Always Learning

 

We had a kind of rocky weekend last week but like so many times before I think we both learned from it. We are getting back to ttwd after a kid imposed break and there were bound to be a few growing pains as we settled into our new routine.

It boiled down to that biggest of biggies… Communication. Things were expected and schedules changed but not communicated and feelings were hurt.

Then came the argument after. We often used to argue before by saying a few angry words and then retreating to separate corners. It was often never mentioned again even if there were hurt feelings. Eventually things returned to a status quo. Not real healthy I know but that’s what we did.

I refuse to do that anymore. This time we discussed things more and honestly I didn’t let him retreat like he used to. Changing how you have communicated (or not) your whole life is a process and reverting back to old patterns and behaviors is often the easiest. I forced the issue and made sure we talked it out pretty quickly and we moved past it and enjoyed the rest of the weekend.

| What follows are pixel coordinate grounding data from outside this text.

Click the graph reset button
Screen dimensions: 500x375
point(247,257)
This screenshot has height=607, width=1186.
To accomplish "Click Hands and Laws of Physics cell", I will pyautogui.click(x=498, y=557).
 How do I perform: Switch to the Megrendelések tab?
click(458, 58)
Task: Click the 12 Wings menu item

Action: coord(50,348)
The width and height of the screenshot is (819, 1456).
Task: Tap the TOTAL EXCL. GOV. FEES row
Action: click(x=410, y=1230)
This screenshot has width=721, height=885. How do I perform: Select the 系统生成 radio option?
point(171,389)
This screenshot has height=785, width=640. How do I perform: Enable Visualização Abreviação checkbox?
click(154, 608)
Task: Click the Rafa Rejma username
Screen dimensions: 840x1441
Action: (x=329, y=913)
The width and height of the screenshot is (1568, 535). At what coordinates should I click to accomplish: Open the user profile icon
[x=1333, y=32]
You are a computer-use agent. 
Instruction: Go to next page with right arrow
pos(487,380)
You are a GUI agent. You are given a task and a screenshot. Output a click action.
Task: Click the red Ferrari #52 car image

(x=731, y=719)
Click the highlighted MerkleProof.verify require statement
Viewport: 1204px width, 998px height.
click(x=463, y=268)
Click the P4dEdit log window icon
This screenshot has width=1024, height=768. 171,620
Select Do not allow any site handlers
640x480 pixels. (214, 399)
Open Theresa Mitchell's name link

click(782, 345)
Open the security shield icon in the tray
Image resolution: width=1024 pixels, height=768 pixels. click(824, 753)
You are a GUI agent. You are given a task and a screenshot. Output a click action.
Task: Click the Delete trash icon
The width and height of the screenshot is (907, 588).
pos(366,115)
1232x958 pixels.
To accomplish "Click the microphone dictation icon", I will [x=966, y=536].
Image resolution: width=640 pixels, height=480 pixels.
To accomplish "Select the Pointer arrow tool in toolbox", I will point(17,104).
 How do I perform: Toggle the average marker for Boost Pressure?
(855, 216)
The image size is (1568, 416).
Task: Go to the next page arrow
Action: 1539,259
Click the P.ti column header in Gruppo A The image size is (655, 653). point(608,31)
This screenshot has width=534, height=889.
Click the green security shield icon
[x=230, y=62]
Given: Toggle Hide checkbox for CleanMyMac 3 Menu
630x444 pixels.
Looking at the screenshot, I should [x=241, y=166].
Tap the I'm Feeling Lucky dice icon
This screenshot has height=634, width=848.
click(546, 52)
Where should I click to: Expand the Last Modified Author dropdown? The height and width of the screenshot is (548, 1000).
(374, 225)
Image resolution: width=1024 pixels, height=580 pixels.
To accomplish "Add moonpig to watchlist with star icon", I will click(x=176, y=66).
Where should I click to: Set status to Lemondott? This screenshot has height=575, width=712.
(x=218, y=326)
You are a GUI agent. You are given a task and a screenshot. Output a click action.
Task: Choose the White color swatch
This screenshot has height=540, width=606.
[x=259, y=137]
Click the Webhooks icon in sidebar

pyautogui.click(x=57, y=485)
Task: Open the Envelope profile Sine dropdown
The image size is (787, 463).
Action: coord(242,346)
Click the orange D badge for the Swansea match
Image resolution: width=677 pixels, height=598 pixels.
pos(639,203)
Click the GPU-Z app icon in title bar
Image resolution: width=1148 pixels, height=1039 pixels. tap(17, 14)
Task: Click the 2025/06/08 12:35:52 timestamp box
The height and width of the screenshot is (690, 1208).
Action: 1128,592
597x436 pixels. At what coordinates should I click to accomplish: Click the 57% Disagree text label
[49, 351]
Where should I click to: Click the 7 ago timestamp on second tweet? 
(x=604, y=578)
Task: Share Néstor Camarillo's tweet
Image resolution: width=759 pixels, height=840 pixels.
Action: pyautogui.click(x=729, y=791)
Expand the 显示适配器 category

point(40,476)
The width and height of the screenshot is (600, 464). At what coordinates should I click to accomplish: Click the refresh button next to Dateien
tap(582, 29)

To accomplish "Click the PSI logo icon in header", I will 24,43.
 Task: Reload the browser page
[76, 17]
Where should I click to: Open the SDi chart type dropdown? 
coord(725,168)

We want and need our men to lead and they do most of the time but none of us is perfect and sometimes I think we have to be willing and able to do that leading ourselves if the old ways are too ingrained and too comfortable to break away from.

Just because I am in a Dd relationship does not mean that I should keep my mouth shut if things are not right. We need to work on our issues and if I don’t communicate to him how I am feeling he won’t know. We have a whole new way of relating to each other and even after two years it still feels so new. There will continue to be times where maybe I see us falling into our old habits before he does and it would not help either of us if I were quiet about that.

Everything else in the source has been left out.